Objectives: We assessed kidney function in long-term lithium-treated bipolar patients compared with age-matched patients not taking lithium, including novel markers of kidney injury such as plasma neutrophil gelatinase-associated lipocalin (NGAL) and urinary beta-2 microglobulin (β2-MG) METHODS: The study comprised 120 patients with bipolar disorder of which 90 (30 males and 60 females) have been receiving lithium for 5-38 (mean 16) years, and 30 (10 males and 20 females) have never been exposed to lithium.
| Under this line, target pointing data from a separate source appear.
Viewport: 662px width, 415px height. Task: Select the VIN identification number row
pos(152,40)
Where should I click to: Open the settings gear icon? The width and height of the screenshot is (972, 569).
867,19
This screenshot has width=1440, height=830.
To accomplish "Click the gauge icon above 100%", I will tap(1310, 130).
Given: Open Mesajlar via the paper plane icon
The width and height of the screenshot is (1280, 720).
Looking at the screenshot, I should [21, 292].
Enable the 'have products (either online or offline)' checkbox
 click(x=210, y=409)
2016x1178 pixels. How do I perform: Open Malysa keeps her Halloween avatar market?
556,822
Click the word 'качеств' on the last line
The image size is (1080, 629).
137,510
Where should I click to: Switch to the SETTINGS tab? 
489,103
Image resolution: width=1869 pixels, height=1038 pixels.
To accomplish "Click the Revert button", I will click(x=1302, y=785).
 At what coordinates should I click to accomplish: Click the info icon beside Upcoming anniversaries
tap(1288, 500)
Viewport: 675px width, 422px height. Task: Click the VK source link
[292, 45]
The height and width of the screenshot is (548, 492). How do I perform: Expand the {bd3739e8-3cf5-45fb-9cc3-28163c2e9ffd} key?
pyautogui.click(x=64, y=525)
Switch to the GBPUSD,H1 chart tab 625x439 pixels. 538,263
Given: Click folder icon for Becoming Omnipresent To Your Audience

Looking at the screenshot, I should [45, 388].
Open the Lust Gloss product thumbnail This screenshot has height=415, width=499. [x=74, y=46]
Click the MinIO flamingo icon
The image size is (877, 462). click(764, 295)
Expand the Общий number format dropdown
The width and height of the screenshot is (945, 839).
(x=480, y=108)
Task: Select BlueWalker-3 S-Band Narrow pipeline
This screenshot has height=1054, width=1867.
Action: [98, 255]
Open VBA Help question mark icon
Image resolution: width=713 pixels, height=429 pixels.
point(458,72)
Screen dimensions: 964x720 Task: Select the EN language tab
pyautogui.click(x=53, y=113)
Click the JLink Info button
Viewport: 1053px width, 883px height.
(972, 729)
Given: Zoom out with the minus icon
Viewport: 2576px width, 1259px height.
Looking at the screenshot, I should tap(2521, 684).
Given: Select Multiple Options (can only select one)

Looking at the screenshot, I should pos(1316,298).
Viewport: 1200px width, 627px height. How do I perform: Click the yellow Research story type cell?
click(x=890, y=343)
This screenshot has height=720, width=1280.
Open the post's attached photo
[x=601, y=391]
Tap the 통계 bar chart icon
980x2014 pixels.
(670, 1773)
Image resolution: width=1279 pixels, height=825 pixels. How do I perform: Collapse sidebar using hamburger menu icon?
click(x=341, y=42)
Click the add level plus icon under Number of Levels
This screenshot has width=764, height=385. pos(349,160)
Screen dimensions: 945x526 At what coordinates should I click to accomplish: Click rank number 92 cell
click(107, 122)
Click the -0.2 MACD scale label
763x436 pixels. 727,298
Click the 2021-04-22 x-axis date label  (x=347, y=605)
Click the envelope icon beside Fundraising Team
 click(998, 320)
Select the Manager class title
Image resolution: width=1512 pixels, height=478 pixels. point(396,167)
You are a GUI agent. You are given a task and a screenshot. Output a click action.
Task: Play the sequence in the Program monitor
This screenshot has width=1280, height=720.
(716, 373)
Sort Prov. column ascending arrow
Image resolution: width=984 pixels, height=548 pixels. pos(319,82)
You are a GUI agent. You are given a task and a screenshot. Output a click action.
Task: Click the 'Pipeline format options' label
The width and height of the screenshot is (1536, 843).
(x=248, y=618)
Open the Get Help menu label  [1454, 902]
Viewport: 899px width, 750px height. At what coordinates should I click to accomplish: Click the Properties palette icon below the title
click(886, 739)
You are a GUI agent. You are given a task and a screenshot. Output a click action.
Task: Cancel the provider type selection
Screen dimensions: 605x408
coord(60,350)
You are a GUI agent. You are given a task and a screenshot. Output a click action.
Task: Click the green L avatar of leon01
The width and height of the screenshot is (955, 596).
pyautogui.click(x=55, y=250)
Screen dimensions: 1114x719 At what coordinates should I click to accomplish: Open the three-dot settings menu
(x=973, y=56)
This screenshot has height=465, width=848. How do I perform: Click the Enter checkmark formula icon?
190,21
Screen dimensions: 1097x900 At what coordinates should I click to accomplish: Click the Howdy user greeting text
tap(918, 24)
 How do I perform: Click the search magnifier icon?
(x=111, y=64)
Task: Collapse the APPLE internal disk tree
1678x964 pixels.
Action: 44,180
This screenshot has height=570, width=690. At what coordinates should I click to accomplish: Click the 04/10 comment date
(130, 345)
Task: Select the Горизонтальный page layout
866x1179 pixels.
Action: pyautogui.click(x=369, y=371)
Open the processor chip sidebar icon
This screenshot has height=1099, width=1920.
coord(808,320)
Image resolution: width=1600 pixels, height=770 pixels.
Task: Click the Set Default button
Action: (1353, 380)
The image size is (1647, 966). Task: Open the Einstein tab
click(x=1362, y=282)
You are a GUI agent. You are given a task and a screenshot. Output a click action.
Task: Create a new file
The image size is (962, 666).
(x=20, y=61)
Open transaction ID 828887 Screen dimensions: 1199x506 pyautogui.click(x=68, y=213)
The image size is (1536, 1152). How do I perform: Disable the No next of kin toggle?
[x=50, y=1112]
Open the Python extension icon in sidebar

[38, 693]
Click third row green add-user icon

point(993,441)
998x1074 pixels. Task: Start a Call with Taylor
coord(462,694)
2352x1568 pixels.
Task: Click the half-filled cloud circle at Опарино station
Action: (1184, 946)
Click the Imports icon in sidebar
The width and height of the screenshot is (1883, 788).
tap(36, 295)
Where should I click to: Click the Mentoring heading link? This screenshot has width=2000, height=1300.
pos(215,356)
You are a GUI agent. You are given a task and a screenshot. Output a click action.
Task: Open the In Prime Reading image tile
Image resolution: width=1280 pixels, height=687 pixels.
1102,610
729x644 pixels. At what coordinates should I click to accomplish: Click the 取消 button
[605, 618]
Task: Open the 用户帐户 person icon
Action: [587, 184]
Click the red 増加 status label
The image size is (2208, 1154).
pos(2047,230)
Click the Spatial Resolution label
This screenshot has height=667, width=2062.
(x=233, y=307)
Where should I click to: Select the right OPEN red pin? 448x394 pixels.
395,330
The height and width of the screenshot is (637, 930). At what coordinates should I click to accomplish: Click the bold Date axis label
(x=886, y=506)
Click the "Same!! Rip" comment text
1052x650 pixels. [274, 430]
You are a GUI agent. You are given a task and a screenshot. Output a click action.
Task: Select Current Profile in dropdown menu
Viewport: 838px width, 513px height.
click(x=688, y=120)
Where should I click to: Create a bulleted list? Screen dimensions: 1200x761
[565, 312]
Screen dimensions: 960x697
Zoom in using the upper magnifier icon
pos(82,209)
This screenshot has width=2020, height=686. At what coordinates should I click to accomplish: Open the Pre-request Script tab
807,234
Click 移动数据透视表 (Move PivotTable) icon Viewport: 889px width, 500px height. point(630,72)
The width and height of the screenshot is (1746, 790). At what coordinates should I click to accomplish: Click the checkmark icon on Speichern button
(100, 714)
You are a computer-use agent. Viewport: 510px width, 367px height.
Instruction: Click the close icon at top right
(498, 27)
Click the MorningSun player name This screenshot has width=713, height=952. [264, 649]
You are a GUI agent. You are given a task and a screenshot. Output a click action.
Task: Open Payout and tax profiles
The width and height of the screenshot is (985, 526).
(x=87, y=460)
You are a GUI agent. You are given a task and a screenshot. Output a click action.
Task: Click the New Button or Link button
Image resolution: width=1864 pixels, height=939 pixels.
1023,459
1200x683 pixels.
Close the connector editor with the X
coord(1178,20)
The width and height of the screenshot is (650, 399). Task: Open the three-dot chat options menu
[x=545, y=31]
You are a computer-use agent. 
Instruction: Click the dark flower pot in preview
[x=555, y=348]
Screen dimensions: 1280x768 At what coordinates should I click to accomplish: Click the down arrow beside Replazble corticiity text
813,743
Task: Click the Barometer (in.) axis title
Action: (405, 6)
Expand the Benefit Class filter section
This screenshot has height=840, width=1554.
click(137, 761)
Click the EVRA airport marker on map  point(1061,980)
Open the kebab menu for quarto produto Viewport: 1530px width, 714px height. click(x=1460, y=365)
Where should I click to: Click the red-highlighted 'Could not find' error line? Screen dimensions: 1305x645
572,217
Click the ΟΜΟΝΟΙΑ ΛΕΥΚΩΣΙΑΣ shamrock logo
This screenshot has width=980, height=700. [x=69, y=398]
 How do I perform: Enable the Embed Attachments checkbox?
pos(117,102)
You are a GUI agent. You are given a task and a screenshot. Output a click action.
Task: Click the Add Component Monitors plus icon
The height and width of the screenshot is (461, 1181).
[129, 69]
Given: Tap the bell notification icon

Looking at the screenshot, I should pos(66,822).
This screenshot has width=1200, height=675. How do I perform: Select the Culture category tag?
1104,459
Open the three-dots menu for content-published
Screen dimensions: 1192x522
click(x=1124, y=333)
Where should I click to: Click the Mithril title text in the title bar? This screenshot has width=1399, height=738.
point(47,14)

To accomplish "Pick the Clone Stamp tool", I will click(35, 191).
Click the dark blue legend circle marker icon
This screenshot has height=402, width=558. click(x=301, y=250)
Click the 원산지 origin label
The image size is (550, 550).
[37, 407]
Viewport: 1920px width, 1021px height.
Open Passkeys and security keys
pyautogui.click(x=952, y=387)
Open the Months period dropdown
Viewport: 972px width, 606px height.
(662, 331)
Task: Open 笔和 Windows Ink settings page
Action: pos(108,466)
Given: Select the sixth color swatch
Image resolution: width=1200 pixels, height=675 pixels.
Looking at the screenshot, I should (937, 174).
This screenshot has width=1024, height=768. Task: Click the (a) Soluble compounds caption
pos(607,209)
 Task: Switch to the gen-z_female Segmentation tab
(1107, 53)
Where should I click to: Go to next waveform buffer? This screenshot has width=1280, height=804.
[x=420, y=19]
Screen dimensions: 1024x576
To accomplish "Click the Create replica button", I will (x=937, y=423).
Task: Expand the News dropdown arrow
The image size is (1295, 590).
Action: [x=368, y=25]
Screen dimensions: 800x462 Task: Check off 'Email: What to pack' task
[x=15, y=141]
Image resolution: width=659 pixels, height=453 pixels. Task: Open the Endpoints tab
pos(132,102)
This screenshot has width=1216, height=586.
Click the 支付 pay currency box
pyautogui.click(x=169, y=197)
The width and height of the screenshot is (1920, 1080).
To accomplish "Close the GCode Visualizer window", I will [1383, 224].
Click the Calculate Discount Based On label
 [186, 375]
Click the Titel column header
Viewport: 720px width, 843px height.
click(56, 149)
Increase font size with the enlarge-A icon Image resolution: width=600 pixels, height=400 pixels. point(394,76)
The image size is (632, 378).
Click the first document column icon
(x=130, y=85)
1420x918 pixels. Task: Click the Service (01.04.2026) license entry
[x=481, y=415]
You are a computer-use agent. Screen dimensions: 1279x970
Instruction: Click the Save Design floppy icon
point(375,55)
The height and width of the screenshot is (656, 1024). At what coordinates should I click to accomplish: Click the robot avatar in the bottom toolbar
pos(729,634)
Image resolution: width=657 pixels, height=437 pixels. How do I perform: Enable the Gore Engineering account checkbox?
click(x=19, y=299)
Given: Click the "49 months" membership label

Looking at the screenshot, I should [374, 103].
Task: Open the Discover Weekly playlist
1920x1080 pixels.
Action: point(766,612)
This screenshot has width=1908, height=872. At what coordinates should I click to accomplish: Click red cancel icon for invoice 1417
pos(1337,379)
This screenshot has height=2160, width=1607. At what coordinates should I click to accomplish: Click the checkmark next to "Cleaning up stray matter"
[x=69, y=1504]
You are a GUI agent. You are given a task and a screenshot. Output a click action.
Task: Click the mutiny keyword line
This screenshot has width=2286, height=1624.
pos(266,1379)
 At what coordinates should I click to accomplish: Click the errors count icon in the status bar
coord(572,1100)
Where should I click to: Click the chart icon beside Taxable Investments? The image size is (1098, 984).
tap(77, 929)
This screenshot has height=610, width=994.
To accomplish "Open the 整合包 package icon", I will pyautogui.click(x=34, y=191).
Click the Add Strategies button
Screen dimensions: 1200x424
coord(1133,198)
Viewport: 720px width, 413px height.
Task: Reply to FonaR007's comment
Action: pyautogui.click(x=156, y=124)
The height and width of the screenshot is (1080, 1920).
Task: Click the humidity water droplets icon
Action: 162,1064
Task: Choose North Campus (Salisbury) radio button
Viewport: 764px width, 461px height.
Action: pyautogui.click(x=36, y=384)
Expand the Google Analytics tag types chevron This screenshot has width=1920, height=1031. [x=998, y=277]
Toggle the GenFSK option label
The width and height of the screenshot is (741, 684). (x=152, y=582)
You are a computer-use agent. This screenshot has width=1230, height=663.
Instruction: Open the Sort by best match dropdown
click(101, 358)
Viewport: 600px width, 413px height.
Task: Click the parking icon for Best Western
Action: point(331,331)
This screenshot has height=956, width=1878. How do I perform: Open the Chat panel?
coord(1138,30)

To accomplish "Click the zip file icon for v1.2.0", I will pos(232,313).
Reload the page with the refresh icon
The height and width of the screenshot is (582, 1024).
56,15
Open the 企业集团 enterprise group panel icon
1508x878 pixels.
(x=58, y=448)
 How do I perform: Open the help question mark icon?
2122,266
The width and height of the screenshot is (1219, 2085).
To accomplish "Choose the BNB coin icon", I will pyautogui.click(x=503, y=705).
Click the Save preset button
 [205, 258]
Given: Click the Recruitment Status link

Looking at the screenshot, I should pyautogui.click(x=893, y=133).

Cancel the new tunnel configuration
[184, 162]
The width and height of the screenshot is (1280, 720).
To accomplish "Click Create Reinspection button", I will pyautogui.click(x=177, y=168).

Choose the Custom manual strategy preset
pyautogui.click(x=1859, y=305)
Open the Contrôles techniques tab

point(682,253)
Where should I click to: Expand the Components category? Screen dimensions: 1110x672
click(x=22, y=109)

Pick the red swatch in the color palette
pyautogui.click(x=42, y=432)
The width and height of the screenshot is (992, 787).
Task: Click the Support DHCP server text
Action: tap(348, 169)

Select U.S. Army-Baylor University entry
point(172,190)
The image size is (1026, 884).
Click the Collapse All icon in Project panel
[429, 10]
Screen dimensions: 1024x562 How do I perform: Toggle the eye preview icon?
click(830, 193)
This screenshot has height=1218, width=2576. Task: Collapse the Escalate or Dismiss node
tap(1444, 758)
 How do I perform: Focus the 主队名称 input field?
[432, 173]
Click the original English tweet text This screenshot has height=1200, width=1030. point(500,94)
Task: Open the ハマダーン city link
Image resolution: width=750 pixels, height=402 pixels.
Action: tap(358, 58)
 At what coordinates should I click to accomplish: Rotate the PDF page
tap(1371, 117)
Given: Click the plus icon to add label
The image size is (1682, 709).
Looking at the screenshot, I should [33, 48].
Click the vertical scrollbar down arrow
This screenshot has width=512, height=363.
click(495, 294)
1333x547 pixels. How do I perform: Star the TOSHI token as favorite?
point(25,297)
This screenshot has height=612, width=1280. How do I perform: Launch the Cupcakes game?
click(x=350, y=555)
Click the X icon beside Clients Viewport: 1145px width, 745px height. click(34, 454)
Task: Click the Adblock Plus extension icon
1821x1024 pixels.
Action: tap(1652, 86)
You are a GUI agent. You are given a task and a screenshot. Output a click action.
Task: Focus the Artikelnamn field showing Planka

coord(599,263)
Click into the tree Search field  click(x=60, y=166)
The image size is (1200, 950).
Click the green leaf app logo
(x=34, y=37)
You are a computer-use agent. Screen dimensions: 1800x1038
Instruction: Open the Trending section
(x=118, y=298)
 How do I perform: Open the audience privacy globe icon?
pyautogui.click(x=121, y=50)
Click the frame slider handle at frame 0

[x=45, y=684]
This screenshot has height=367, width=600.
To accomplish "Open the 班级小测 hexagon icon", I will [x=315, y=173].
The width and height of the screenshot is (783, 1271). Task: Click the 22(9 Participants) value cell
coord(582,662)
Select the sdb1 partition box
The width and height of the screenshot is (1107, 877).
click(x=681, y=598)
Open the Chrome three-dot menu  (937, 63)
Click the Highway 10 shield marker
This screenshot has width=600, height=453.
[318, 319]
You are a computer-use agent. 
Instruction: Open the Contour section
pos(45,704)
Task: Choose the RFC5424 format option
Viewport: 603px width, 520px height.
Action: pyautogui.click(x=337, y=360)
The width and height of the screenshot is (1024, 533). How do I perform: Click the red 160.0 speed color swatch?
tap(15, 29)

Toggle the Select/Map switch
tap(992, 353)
Results: Lithium-treated patients, both men and women, showed significantly higher plasma NGAL and urinary β2-MG and lower urine specific gravity and estimated glomerular filtration rate (eGFR), compared with patients not taking lithium. In these patients, serum NGAL did not correlate with any clinical feature or other parameter of kidney function. Urinary β2-MG correlated with serum creatinine and eGFR in the whole group of lithium-treated patients and in addition, in males, with duration of illness, duration of lithium treatment, and urine specific gravity.

Conclusions: Lithium treatment causes an impairment of kidney function reflected also by abnormal levels of novel markers of kidney injury. Of these, urinary β2-MG, as a marker of tubular function seems to be better predictor than serum NGAL in lithium-treated patients because it shows multiple clinical and biochemical correlations, especially in men.